Interview: Matt Fraction Discusses HAWKEYE

Today, August 1st, Hawkeye #1 hits shelves from the fan-favourite creative team of Matt Fraction and David Aja. Well known for their work on Immortal Iron Fist, the creative team is taking on Clint Barton this time, a character at his media peak from the success of the Avengers film this summer. Fraction took time from his schedule to discuss how the series came to be, who Clint Barton is, and what readers can expect going forward.

Aaron Long: It has been awhile since there has been an ongoing solo Hawkeye book. Can you discuss how this series came to be and how you got involved?

Matt Fraction: I was asked, basically; Wacker took a flier and at first I said no, but then I thought about it, found an idea, pitched it, then realized the idea was wrong and backed away from it, then thought about it some more, then figured it out, pitched it again (after saying no, really, really, I mean it this time, really I do) and then I got it. Um… basically. My first take was something glamorous and exotic, a sort of Bond thing, but it just wasn’t the right idea for Clint Barton. This one is much more Jim Rockford than James Bond. Or Jim meets James anyway.

AL: Clint Barton has been interpreted many ways over the years, from criminal to Avenger and even Ronin for awhile. Who is Clint Barton to you? What traits drew you to this character?

MF: That he’s Just A Guy, and an extraordinarily decent one at that. I thought to use The Normal Guy as the lens through which to view the marvel universe wasn’t anything I’d done before, and was something I’d really want to read. He’s street smart, funny, he’ll break rules, fall into the wrong beds, and absolutely positively won’t stop until he’s done the right thing. And, too, I knew he was Aja’s favorite.

AL: Kate Bishop, the Hawkeye of the Young Avengers, will be appearing in this series. Can you discuss the relationship between these two characters? Is Clint looking to mentor Kate?

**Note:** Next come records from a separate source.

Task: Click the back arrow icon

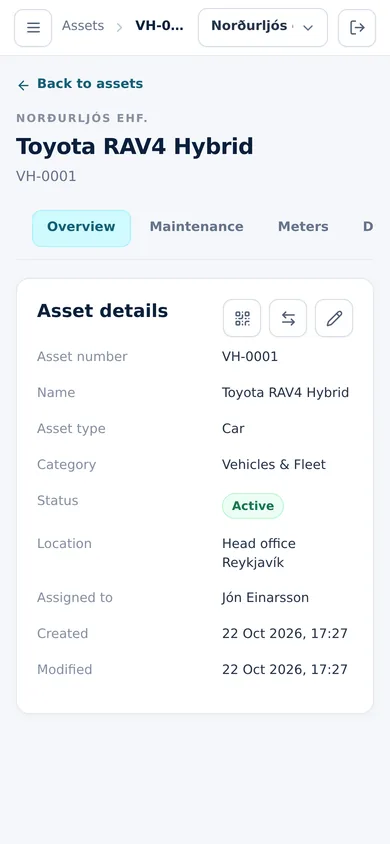Action: point(23,85)
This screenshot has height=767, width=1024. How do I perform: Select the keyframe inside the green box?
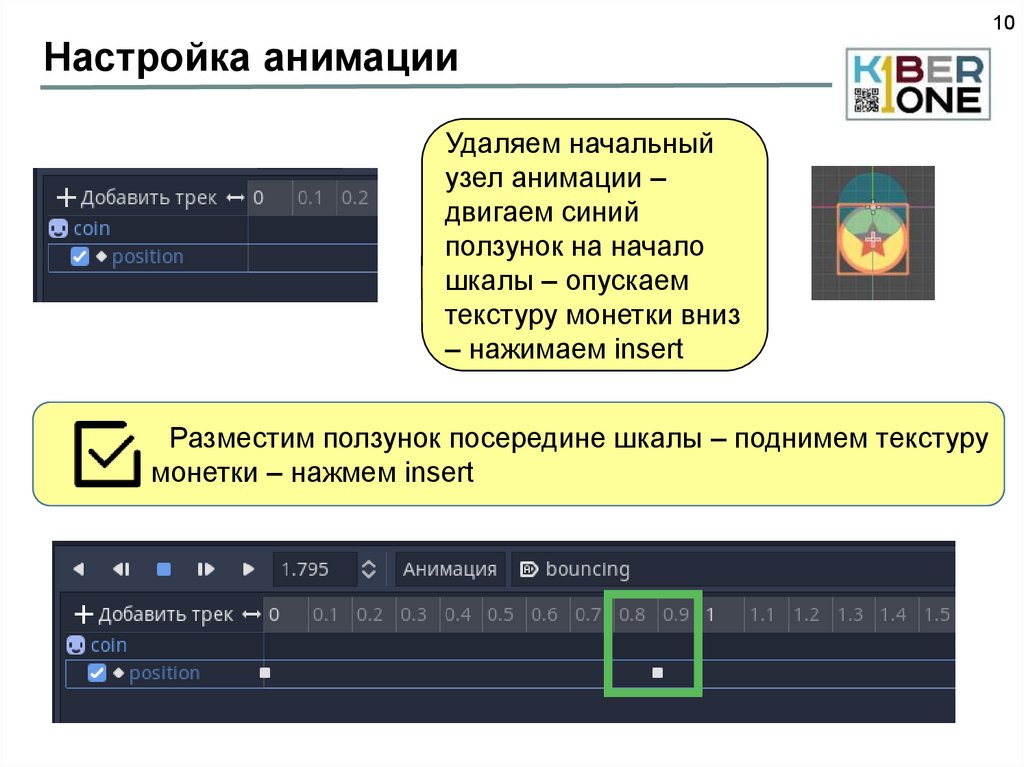point(657,673)
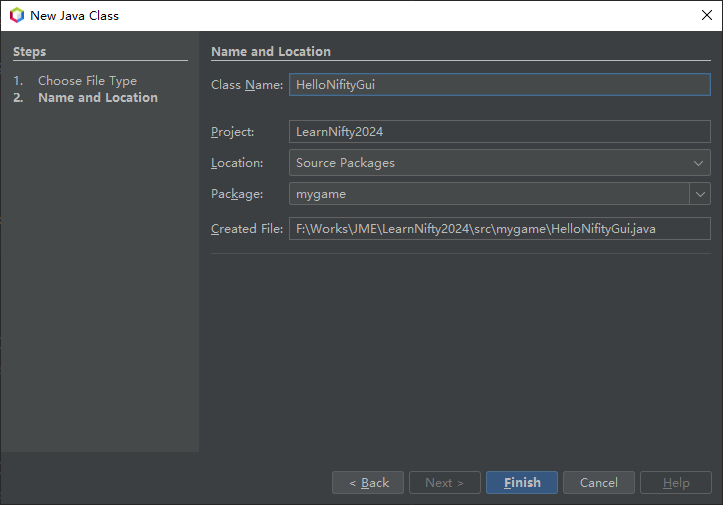723x505 pixels.
Task: Click the Project field showing LearnNifty2024
Action: pyautogui.click(x=499, y=131)
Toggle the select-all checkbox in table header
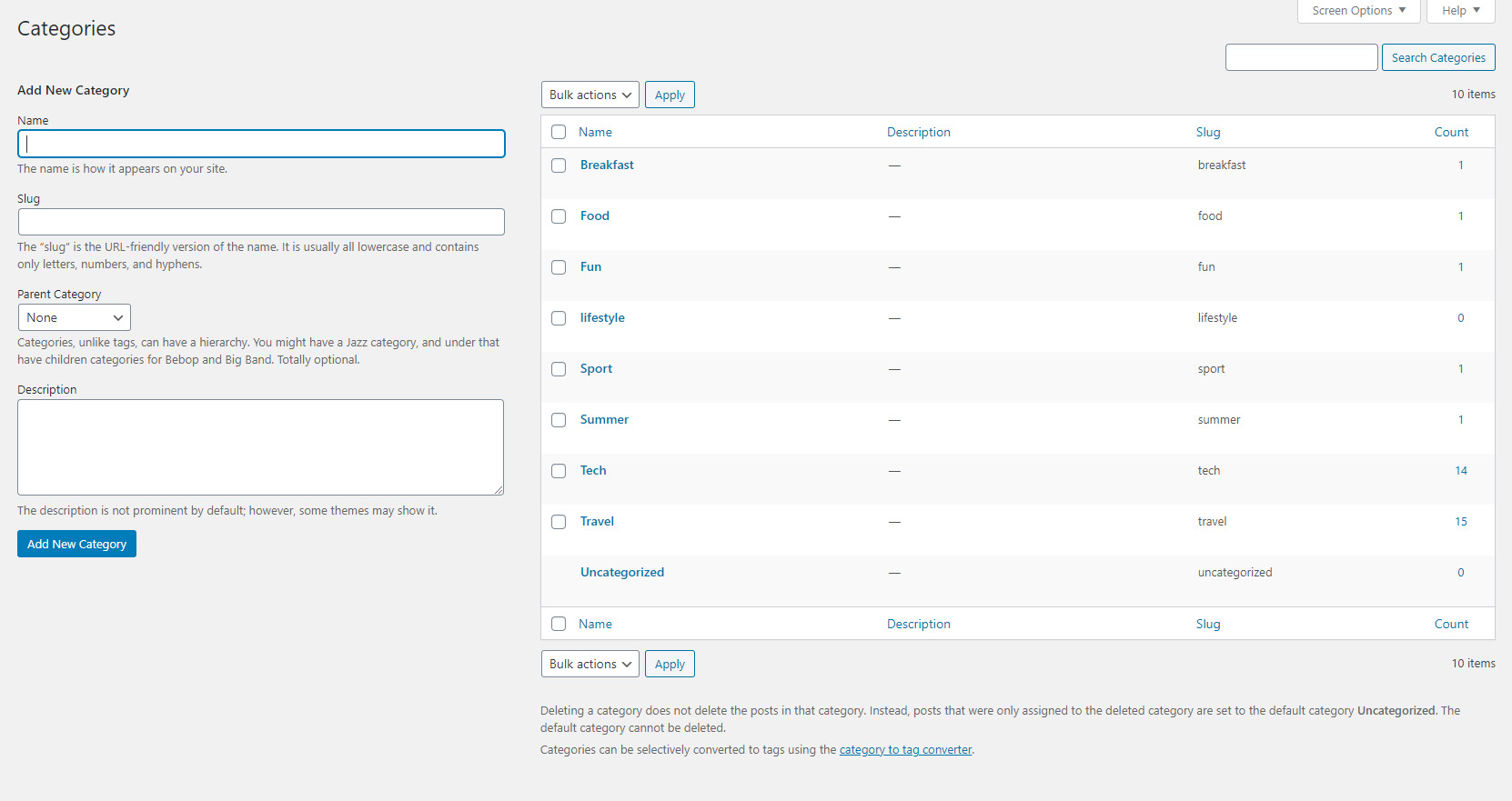This screenshot has height=801, width=1512. 559,132
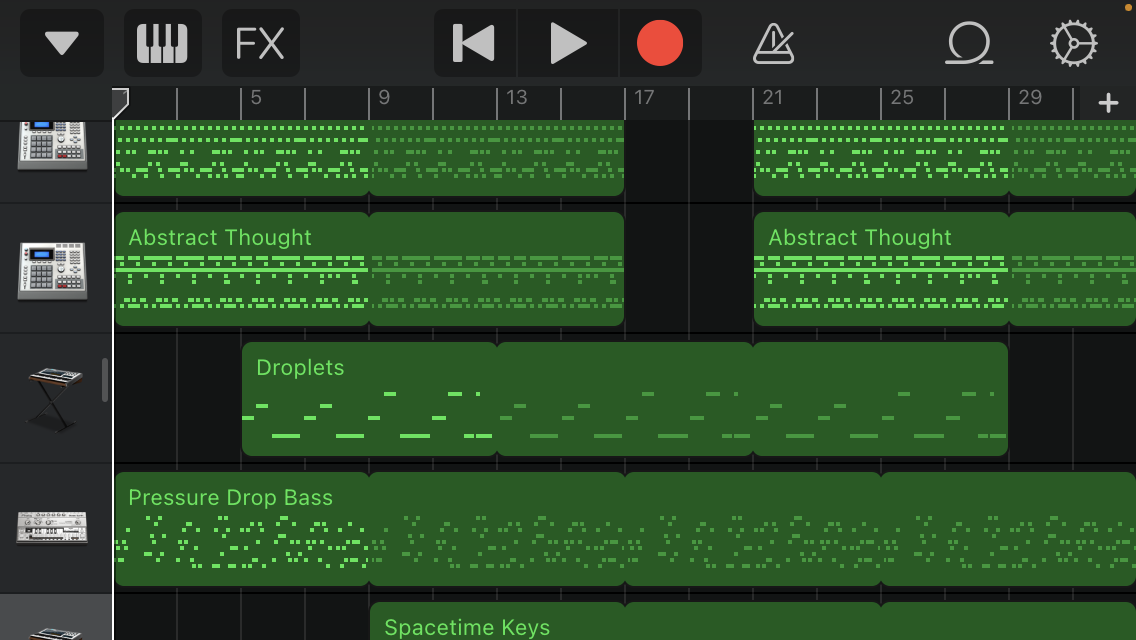Go to the beginning of the song
Screen dimensions: 1136x640
pos(474,43)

MF: It’s very Avengers — Steed and Peel — rather than anything romantic, sexual, or anything else. Not quite Mentor-mentee but not quite peers, either. I loved writing Kate, and Clint and Kate, in the YOUNG AVENGERS special I did all those years ago. I wanted to get back to that, to get to the one woman in Clint’s life he WOULDN’T entertain thoughts about sleeping with, to give him a partner the way Mockingbird used to be.

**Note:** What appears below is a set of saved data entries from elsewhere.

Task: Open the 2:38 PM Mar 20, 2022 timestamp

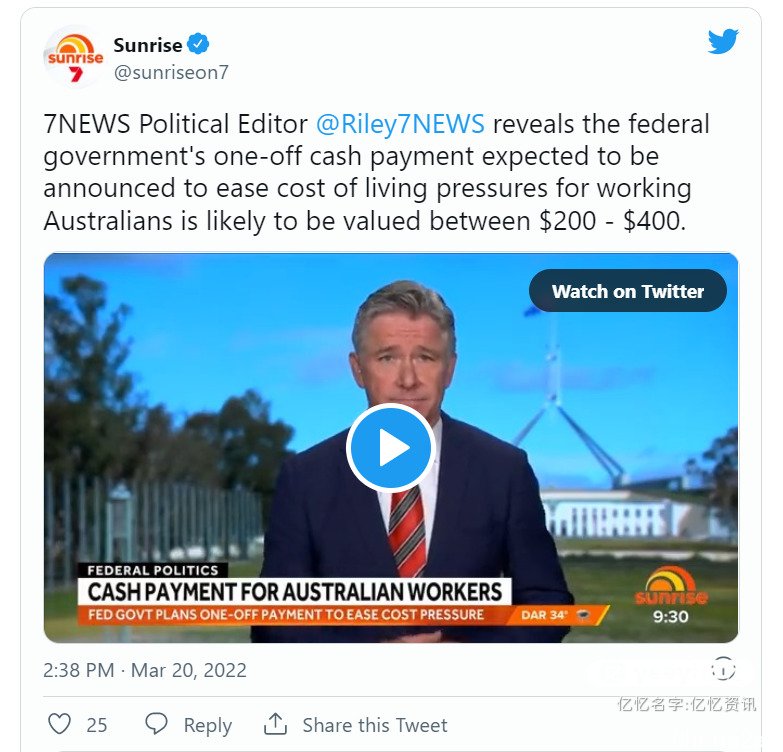Action: coord(145,670)
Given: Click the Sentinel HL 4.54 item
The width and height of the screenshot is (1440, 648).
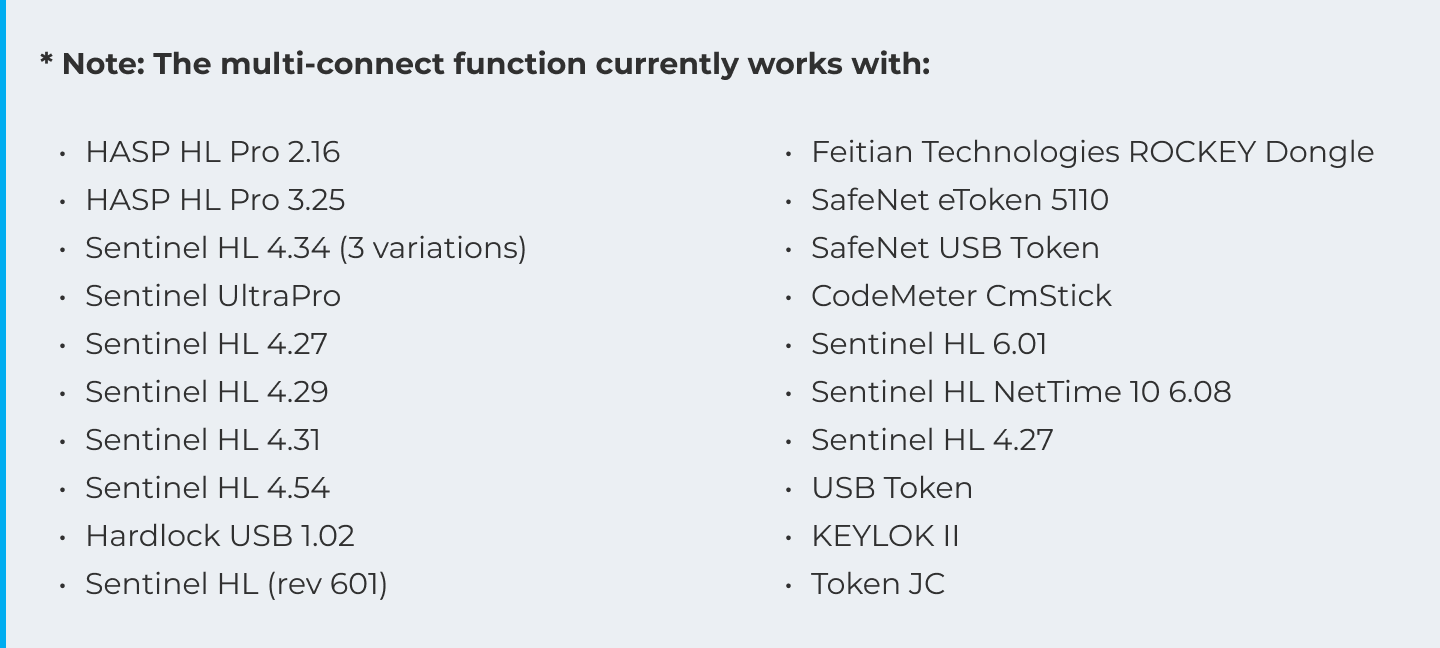Looking at the screenshot, I should (x=207, y=488).

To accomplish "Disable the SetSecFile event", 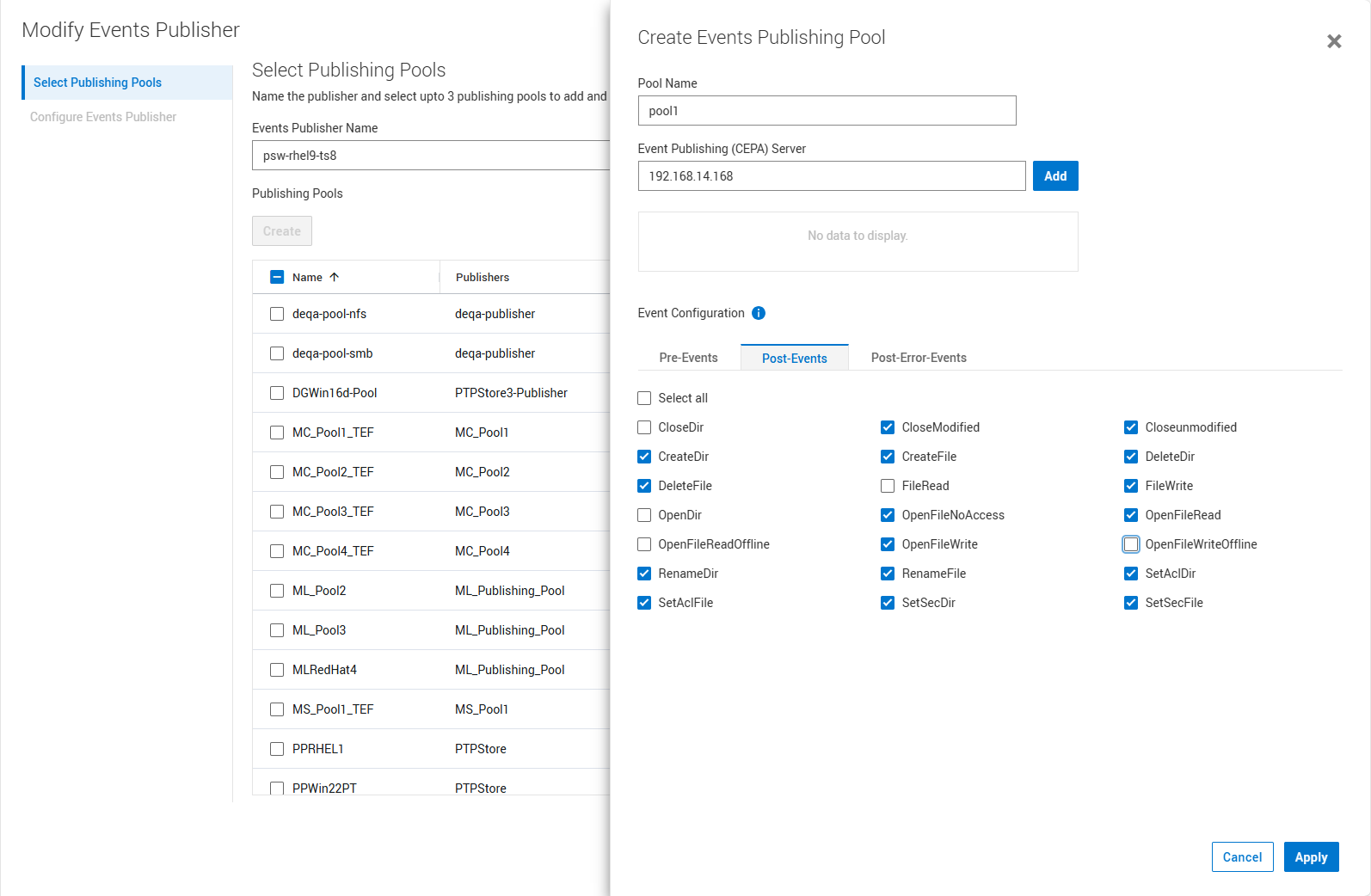I will pyautogui.click(x=1131, y=603).
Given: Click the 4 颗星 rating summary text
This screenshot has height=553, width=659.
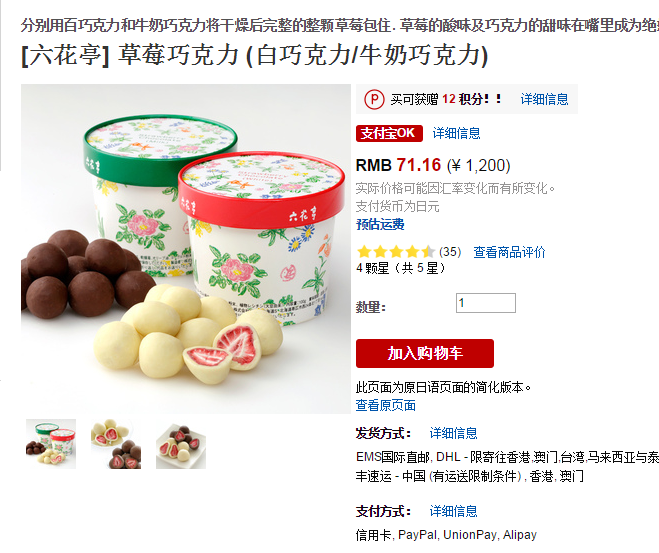Looking at the screenshot, I should [401, 268].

AL: There has been a huge fan reaction to the news that you’ll be working with David Aja again on Hawkeye. When you’re working with an artist such as David, with whom you’ve had great success in the past, does your writing process change to fit the artist? Does a script for Larroca look and feel like a script for Aja?

MF: Yeah. I’m writing this… kind of Marvel Style, but not really. I’m writing it Aja style. I do a “marvel plot”, meaning I go page by page, talking about what happens on each in broad strokes. Sometimes in fine strokes but mostly it’s broad. David does thumbnails, changing stuff, refining pacing, blowing moments up, slowing moments down, excising, adding — David is David, in other words. Then from his thumbs I do a close-to-done lettering draft. He lays in lettering guides, refines his thumbs into pages, and then I polish until the book leaves house and Sana and Chris hate me.

And no, a Salva script is nothing like a David script. A David is nothing like an Alan Davis script, or a McKelvie, or Dodson. Every artist is different; every script I try my best to tailor to them.

AL: Any final words for Comicosity’s readers regarding Hawkeye?

MF: I hope you like reading it as much as I like writing it.